PM garante que desocupação não acontece nesta sexta-feira (8)

Ainda conforme o major Gilmar Luciano, as lideranças das ocupações serão avisadas antes da ação de despejo

iG Minas Gerais | JOSÉ VÍTOR CAMILO |

Moradores das ocupações protestaram em frente ao 13º Batalhão da PM durante a reunião
BRIGADAS POPULARES/DIVULGAÇÃO
Moradores das ocupações protestaram em frente ao 13º Batalhão da PM durante a reunião

Teve início por volta das 16h30 desta quinta-feira (7) a segunda reunião entre representantes das três ocupações localizadas em um terreno da Granja Werneck, na região Norte de Belo Horizonte, e a Polícia Militar (PM). Na quarta-feira (6) os moradores foram avisados que a polícia realizaria a operação dentro de 15 dias, sem precisar a data. Antes do novo encontro, o chefe da sala de imprensa da corporação, major Gilmar Luciano, garantiu que a megaoperação não acontecerá nesta sexta-feira (8). 

"A operação será realizada de madrugada, mas as lideranças das ocupações serão informadas na véspera para terem a oportunidade de avisar todos os moradores", garantiu o major. Segundo ele, 1.500 homens participarão da ação, sendo homens da 1ª, 3ª e 36ª regiões da PM, além dos batalhões de Eventos e Trânsito. A cavalaria, o Grupo de Ações Táticas Especiais (Gate) e o comando aéreo também participarão da ação de despejo. 

"O Corpo de Bombeiros, o Ministério Público (MP), a OAB, o Conselho Tutelar e todos os outros órgãos que quiserem participar no dia também poderão. Além disso, a operação pode durar até uma semana, não pretendemos fazer isso em um dia apenas", revelou o major Gilmar. A PM teria a informação de que nas ocupações vivem 2.500 pessoas, enquanto os representantes dos moradores falam em 8 mil pessoas.

A defensora pública Cleide Aparecida Nepomuceno, que também participa da reunião, conversou com O TEMPO antes de entrar para o 13º Batalhão da PM, onde o segundo encontro acontece. "A PM tem o dever legal de cumprir a liminar, mas espero que eles respeitem a integridade física e a dignidade das pessoa que estão lá.
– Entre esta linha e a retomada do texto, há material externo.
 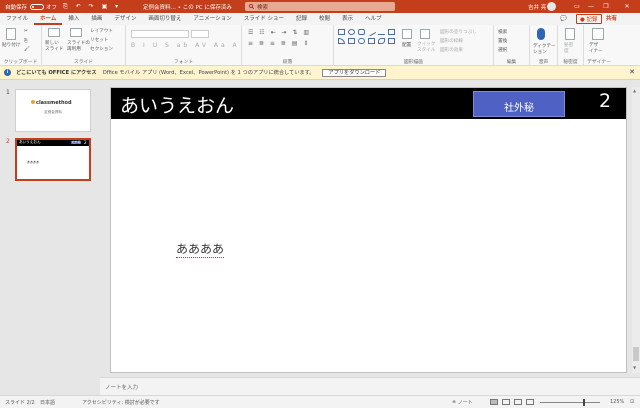 I want to click on font-format-buttons: B I U S ab AV Aa A, so click(x=186, y=46).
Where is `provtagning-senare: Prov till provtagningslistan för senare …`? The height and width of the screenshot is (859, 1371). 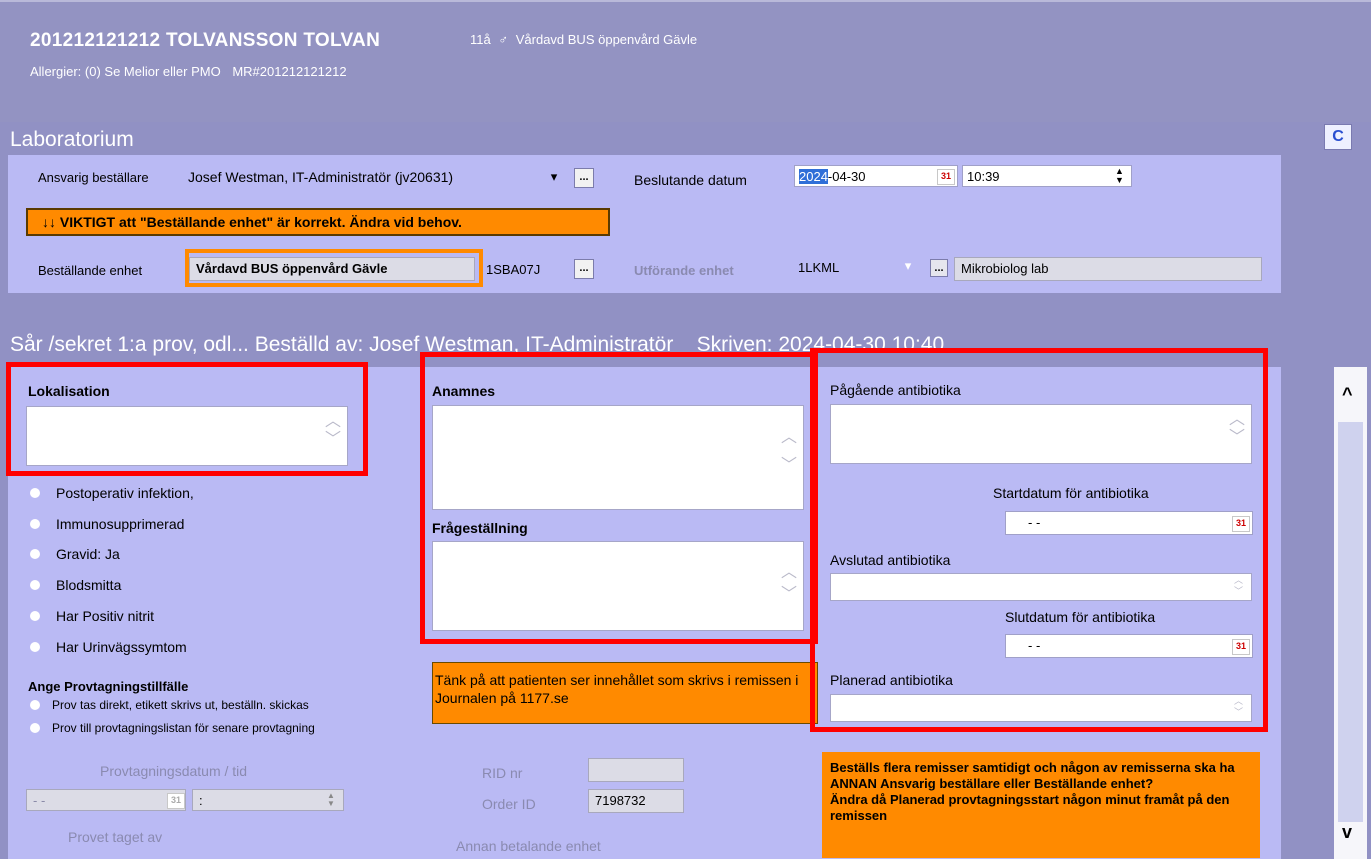 provtagning-senare: Prov till provtagningslistan för senare … is located at coordinates (172, 728).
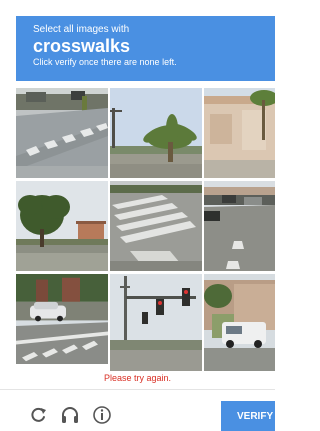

Além disso, a Defensoria Pública também espera que os órgãos públicos tentem mediar esse conflito", defendeu. 

Nepomuceno ainda fez questão que, além de lutar para que essa desocupação aconteça de forma respeitosa, a defensoria também defende os direitos de outra ocupação da região Norte, a Zilah Spósito. "Eles já estão lá há cerca de 3 anos e, por isso, não estão incluídos nessa reintegração de posse", explicou a defensora.

Entenda

Na quarta-feira (6), aconteceu a primeira reunião entre a PM e os moradores para tratar sobre a liminar que autoriza o despejo das ocupações Vitória, Rosa Leão e Esperança. No primeiro encontro, que, segundo os ocupantes, durou apenas 15 minutos, a corporação informou apenas que a ação ocorrerá dentro de 15 dias, não precisando quando seria. 

Segundo as informações de Rafael Bittencourt, membro das Brigadas Populares, durante a breve reunião o Conselho Estadual de Direitos Humanos questionou a PM se eles tinham cadastrado o número de crianças, mulheres, idosos e deficientes presentes nas ocupações. "Eles falaram que não, mas planejam desocupar sem nem saber quantas pessoas tem lá. Sobre para onde as famílias serão levadas, eles apenas falaram que a Prefeitura de Belo Horizonte já apresentou os abrigos. Não falaram da condição, se terá como acolher todo mundo, nada", denunciou Bittencourt. 

Segundo o coronel Ricardo Machado, comandante do policiamento especializado da capital, a polícia pretende realizar a desocupação de forma pacífica, porém, se for preciso, usará de força para garantir o cumprimento da lei. “Quem faz a reintegração de posse são os oficiais de Justiça. O papel da PM, nesse caso, é o de dar apoio aos oficiais para que a lei seja cumprida”, informou o comandante.